SET TASK 1: Revise the records from the line with "You are a computer-use" to the line with "Instruction: Expand the", changing "account" to "profile" and leaving everything else unchanged.

═══ GIVEN PASSAGE ═══

Heterogeneous Data Parallel Computing
Environment note: Examples are validated in containers using CUDA 13.0.1 (Ubuntu 24.04) and ROCm 7.0.1 (Ubuntu 24.04). The advanced build system automatically detects your GPU vendor and optimizes accordingly. Using Docker is recommended for a consistent setup.
After completing this module, you will be able to:
- Understand the fundamental differences between CPU and GPU architectures
- Set up CUDA and HIP development environments
- Write, compile, and execute basic GPU kernels
- Manage GPU memory allocation and data transfers
- Debug common GPU programming issues
- Apply basic optimization techniques for parallel execution
Welcome to the world of GPU programming! This module introduces the fundamentals of programming GPUs using NVIDIA's CUDA and AMD's HIP within the ROCm framework. We'll use the NVIDIA H100 and AMD MI300X as our reference platforms - representing the cutting edge of parallel computing in 2025.
Traditional CPUs excel at sequential processing with complex instruction sets and large caches, while GPUs are designed for massively parallel workloads. Consider these key differences:
CPU Architecture:
- Few cores (8-64 typically)
- Complex out-of-order execution
- Large caches (MB per core)
- Optimized for single-threaded performance
GPU Architecture:
- Thousands of cores (10,000+ on H100)
- Simple in-order execution
- Small caches shared among many cores
- Optimized for throughput, not latency
This makes GPUs ideal for:
- Machine learning training and inference
- Scientific simulations (weather, molecular dynamics)
- Image and video processing
- Cryptocurrency mining
- Real-time graphics rendering
NVIDIA H100:
- 141GB HBM3 memory
- 3,000+ TFLOPS of performance
- 14,592 CUDA cores
- Memory bandwidth: 3.35 TB/s
AMD MI300X:
- 192GB HBM3e memory
- 5.2 TB/s memory bandwidth
- 304 Compute Units
- Advanced packaging with CPU and GPU on same die
GPUs use the SIMT execution model, where groups of threads execute the same instruction on different data elements. This is different from SIMD (Single Instruction, Multiple Data) because threads can diverge and follow different execution paths.

═══

SET TASK 2: Carry on the GPU programming introduction from its final sentence.

═══ STORED DATA ═══

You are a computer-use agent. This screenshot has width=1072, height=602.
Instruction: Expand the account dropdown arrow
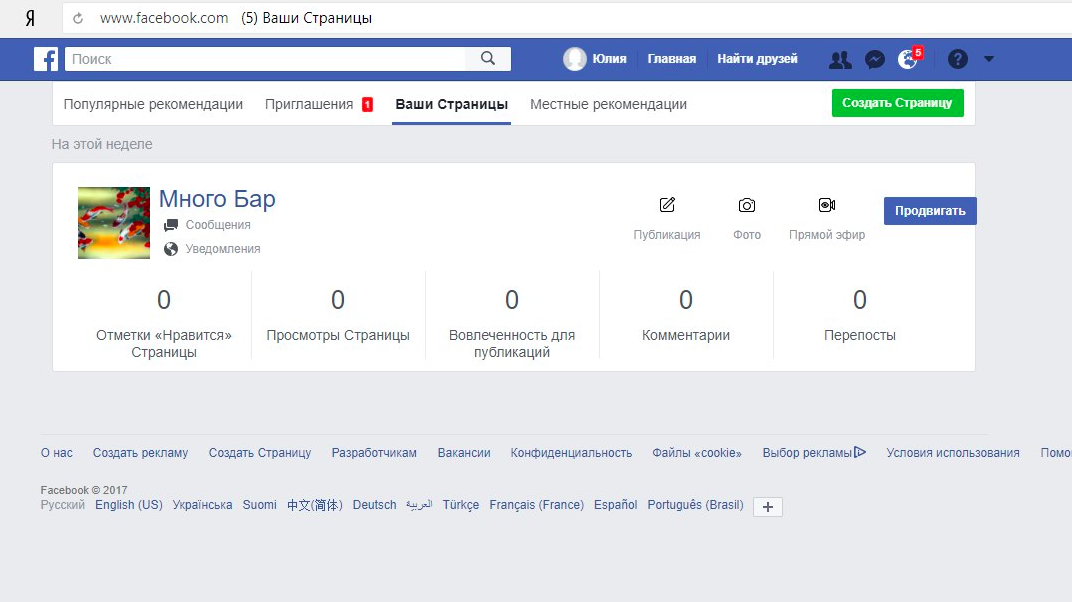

═══
═══ STORED DATA ═══

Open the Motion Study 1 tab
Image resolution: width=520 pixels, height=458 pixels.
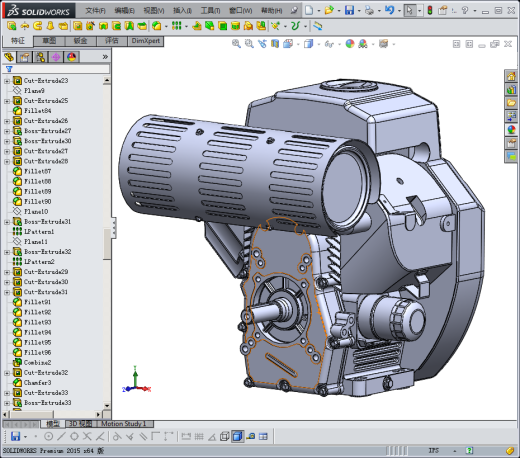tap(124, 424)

═══
═══ STORED DATA ═══

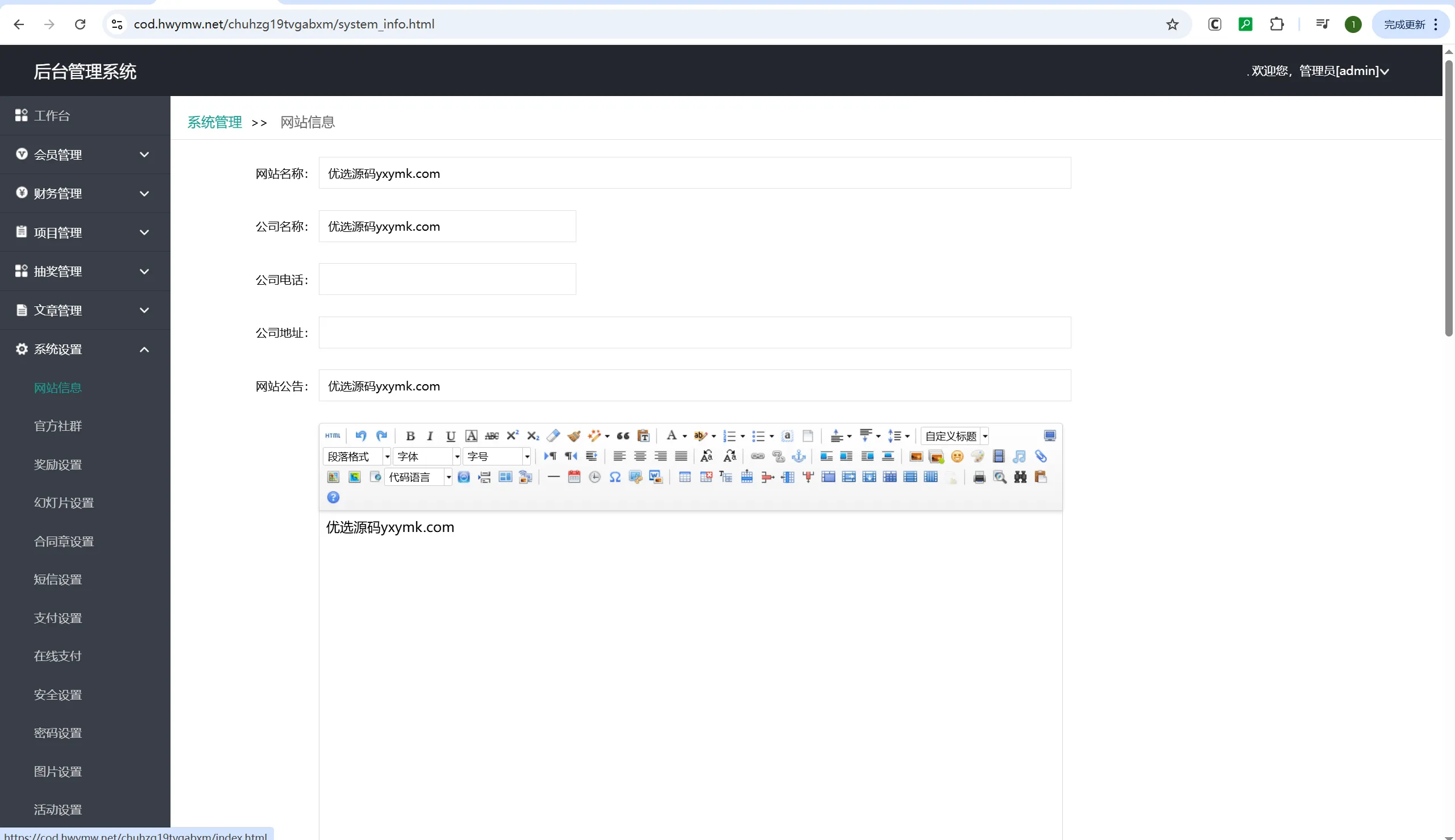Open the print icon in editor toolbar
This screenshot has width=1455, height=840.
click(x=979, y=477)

═══

TASK RESULT 1:
You are a computer-use agent. This screenshot has width=1072, height=602.
Instruction: Expand the profile dropdown arrow

TASK RESULT 2:
Key Concepts:
- Warp (NVIDIA) or Wavefront (AMD): Group of 32 threads that execute together
- Streaming Multiprocessor (SM): Contains multiple warp schedulers and execution units
- Thread Hierarchy: Individual threads → Warps → Thread Blocks → Grid
Understanding GPU memory is crucial for performance:
┌─────────────────────────────────────┐
│ Host (CPU) Memory │ ← Slowest, largest
├─────────────────────────────────────┤
│ Global GPU Memory │ ← Large, moderate speed
├─────────────────────────────────────┤
│ Shared Memory │ ← Fast, small, per-block
├─────────────────────────────────────┤
│ Registers │ ← Fastest, smallest, per-thread
└─────────────────────────────────────┘
Memory Types:
- Global Memory: Large but slow, accessible by all threads
- Shared Memory: Fast, on-chip memory shared within a thread block
- Registers: Fastest memory, private to each thread
- Constant Memory: Read-only, cached, good for frequently accessed data
- Texture Memory: Specialized for spatial locality access patterns
CUDA (Compute Unified Device Architecture)
- NVIDIA's proprietary platform
- Mature ecosystem with extensive libraries (cuBLAS, cuDNN, cuFFT)
- C/C++ extensions with device-specific optimizations
- Comprehensive debugging and profiling tools
HIP (Heterogeneous-Compute Interface for Portability)
- AMD's open-source alternative
- Designed for portability between AMD and NVIDIA GPUs
- Can compile to both ROCm (AMD) and CUDA (NVIDIA) backends
- Growing ecosystem with ROCm libraries
- A compatible GPU (NVIDIA or AMD)
- Linux, Windows, or macOS (Linux recommended for production)
- C/C++ compiler (gcc, clang, or MSVC)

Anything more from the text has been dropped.